AS 203 – Introduction to Astronomy II
Primarily for science majors, this course is designed to serve as an introductory course on many basic topics of astronomy. Content taught includes the celestial sphere, time and calendars, astronomical instruments and techniques, properties of stars, stellar evolution, the Milky Way galaxy, and galaxies and quasars. My primary role is to teach the requisite day lab sessions where students are introduced to the process of performing scientific research and writing about their results. There is heavy focus on the use of Interactive Data Language (IDL), which I taught in my day labs. The labs that I taught were personally developed by me or else borrowed and improved from labs done in past years.
- “Very helpful, very prepared, nice guy, and super knowledgeable. Always willing to take extra time out to help.”

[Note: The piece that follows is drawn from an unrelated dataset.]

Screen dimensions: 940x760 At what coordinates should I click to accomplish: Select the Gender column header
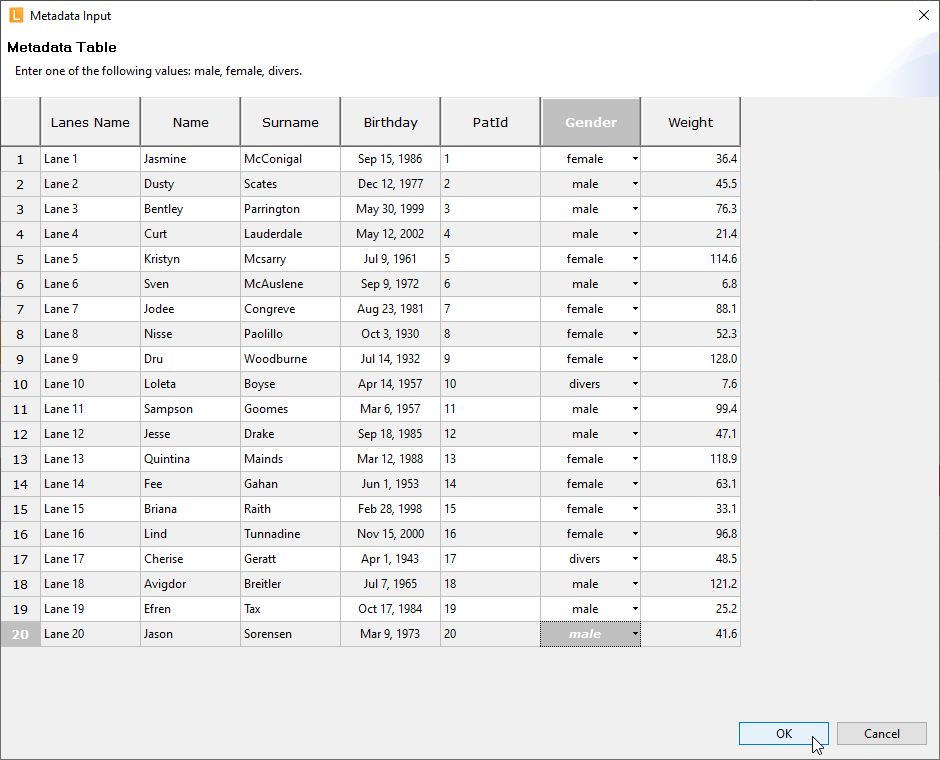(x=590, y=122)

- “He explained concepts to me well during lab. I have no background in Astro but he explained so I was able to understand in a patient and clear manner.”
- “He spent a lot of time outside of class to ensure I was able to complete assignments and understand concepts.”
- “Brandon has been a fantastic TF, who's impeccable style and superior intellect were inspiring.”
Massive Open Online Course (MOOC) – Alien Worlds
This is an online course offered by Boston University to anybody willing and capable of taking it, for free! It is part of the edX program spearheaded by MIT and Harvard. This course is based on the real university course AS105 (which I have been a TF for, as described above). My role was to help design and create the content for the course which involved collaboration with many groups including the professor, visualization teams, video filming and editing groups, and general administration. I also administered and oversaw the running of the course which entailed making sure the course smoothly and interacting with the 8000 registered students to make sure they got the best possible experience and learned everything they could. The course was launched on 31 October 2014 and ran until 12 January 2015. Feedback from the course was very positive and select student statements are listed below.
- “Just saying thanks a lot for another fantastic course provided by edX and staff. Thoroughly enjoyed the videos and interviews and hope to see more of these courses provided in the future.”
- “Thanks also to Brandon for your dedicated participation and support on the forums. I appreciate all the time you invested to answer our questions and guide us through the course. [...] Thank you very much for offering this fantastic course to us.”
- “I wish to thank you all staff for the very informative and enjoyable course. After completing this course I feel absolutely sure that I have a better knowledge of the universe. The presentation was excellent. Especially I want mention the help I got from the staff in the discussion about problems I faced in my interpretation of a few questions. I shall watch out for any similar courses. I read somewhere some time ago that: ‘In a deterministic world trajectories do not meet’. However I very much wish that our trajectories meet again in a new edX course of the Boston University. ”
- “Thank you so much for a wonderful, highly interesting, educational experience.”